Hace unos días asistí en el Teatro Español de Madrid a la representación de Serlo o no de Jean Claude Grumberg. Salí muy agradecido a Josep María Flotats, que además de todo, que es mucho, pudo sobreponerse a una de las peores catástrofes que le puede ocurrir a un actor en escena. Cuando enfilaba el monólogo final, la catarsis emocional del texto, se disparó una alarma de incendios que obligó a interrumpir la representación. Flotats se disculpó, abandonó el escenario, se tragó la ira o la decepción o la tristeza o lo que fuera, volvió y consiguió levantar el espectáculo con una entrega que yo jamás había visto sobre un escenario.

Serlo o no es una obra excepcional. Es divertida, graciosa, emotiva y sobre todo oportuna. Lleva como subtítulo Para acabar con la cuestión judía, una pretensión cómica por inalcanzable. Ahí empieza la comedia, en el subtítulo.

El embrión del argumento es la incomprensión. Dos habitantes de un mismo edificio se van topando en la escalera. Uno de ellos es judío y es también un hombre educado y paciente que se presta a ir desmontando los clichés que, sin mala intención, le arroja su simplón vecino. Del tipo “¿Por qué no vive usted en Israel si es judío?” o “¿Cómo es posible que un ateo se declare judío si el judaísmo es una religión?”. Son diálogos que los optimistas encuadran en el teatro del absurdo. Los optimistas, insisto.

A través de varios encuentros fortuitos en el rellano de ambos personajes, Grumberg va construyendo un hermoso alegato a favor de la identidad individual frente a las identidades colectivas. Una orgullosa reivindicación de la idea de ciudadanía frente a las cómodas abstracciones románticas. La lucha de la complejidad del individuo frente a la simpleza de la colectividad siempre es hermosa. En este caso también es divertida.

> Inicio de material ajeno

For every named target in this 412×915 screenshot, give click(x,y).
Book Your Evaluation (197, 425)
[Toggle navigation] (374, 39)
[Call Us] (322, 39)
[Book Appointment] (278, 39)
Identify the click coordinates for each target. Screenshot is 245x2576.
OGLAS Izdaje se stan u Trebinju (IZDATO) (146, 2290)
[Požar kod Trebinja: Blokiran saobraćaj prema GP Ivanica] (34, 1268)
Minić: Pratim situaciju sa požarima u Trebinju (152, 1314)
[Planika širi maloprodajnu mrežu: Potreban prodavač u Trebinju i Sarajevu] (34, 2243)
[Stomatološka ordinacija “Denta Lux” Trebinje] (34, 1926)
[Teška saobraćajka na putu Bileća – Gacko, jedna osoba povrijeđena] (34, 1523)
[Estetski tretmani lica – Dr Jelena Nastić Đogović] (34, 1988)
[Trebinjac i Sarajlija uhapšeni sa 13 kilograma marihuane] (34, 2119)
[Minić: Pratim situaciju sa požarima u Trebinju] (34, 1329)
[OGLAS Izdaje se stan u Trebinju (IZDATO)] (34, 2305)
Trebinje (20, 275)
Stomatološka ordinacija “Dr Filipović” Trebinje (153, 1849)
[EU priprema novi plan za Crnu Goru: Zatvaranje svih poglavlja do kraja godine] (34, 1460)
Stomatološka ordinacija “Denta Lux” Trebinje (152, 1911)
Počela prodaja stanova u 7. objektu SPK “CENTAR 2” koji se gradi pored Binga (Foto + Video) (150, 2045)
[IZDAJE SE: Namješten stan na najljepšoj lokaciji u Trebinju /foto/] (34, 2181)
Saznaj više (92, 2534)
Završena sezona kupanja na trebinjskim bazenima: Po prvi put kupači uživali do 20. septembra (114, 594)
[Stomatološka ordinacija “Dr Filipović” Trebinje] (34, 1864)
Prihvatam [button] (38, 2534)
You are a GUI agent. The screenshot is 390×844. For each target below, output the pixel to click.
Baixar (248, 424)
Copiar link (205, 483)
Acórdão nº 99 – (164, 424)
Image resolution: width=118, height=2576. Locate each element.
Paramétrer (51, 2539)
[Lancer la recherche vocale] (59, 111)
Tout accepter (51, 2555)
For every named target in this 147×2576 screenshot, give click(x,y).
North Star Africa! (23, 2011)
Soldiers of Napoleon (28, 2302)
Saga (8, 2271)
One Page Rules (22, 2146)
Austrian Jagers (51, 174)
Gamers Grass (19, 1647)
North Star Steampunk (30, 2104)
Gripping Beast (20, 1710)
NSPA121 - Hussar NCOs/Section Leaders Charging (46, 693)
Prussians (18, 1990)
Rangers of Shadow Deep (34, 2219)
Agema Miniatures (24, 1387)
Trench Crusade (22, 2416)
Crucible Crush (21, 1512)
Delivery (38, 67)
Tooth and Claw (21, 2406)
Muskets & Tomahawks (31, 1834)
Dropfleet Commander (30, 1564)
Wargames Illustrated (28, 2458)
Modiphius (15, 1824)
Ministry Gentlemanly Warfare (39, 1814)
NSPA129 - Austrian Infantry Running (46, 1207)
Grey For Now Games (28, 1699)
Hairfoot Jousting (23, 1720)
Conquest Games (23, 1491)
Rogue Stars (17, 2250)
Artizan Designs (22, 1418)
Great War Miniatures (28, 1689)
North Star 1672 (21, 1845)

Pero hace un rato decía que era una obra sobre todo oportuna. Los periódicos se nos han ido llenando de redentores durante estos años. Siempre estuvieron ahí, entre las zarzas, pero en 2007 atendieron al reclamo de la crisis. Y aquí los tenemos ahora. Toda redención comienza por una simplificación y hoy vivimos un verdadero asedio de simplificaciones del que no saldremos indemnes.

El otro día, los españoles nos reencontramos con Nicolás Sarkozy gracias a una vibrante entrevista de Cayetana Álvarez de Toledo en El Mundo. El conservador francés se presenta como el antídoto contra el lepenismo pero en él se advierten todos los síntomas de la infección populista. Es la perfecta metáfora de la vacuna: partidos institucionales que adoptan el discurso simplificador, apenas adulterado, para luchar contra las ideologías salvíficas.

Esa estrategia tan perversa que busca la victoria mediante la rendición y que al final de cuentas inocula el mismo virus. Hablamos del viraje al proteccionismo del Partido Demócrata de Hillary Clinton, del repliegue nacionalista de los tories de Theresa May y de la lógica binaria que Sánchez impuso en el PSOE, resumida en el estridente rezo de Miquel Iceta: “¡Líbranos de él, Pedro!”.

Los partidos institucionales no deben resignarse ante el éxito venenoso de la simplificación. Por eso el PSOE debería explicar mediante argumentos políticos su viraje a la abstención. No mediante cálculos demoscópicos, ni mediante tretas parlamentarias. Si va a facilitar un gobierno de Rajoy, el argumento no puede ser el temor a unas elecciones -¿qué clase de partido se confesaría temeroso de las urnas?-, ni debería escenificarlo con la vergonzante ausencia de once diputados.

Hay algo profundamente tranquilizador, casi revolucionario, en la pedagógica retórica del socialista Javier Fernández y también en el hecho de que Eduardo Madina decidiera bendecir al presidente de la gestora con un artículo en El Confidencial con un título tan higiénico como Elogio de la complejidad. Léanlo. Es un buen comienzo.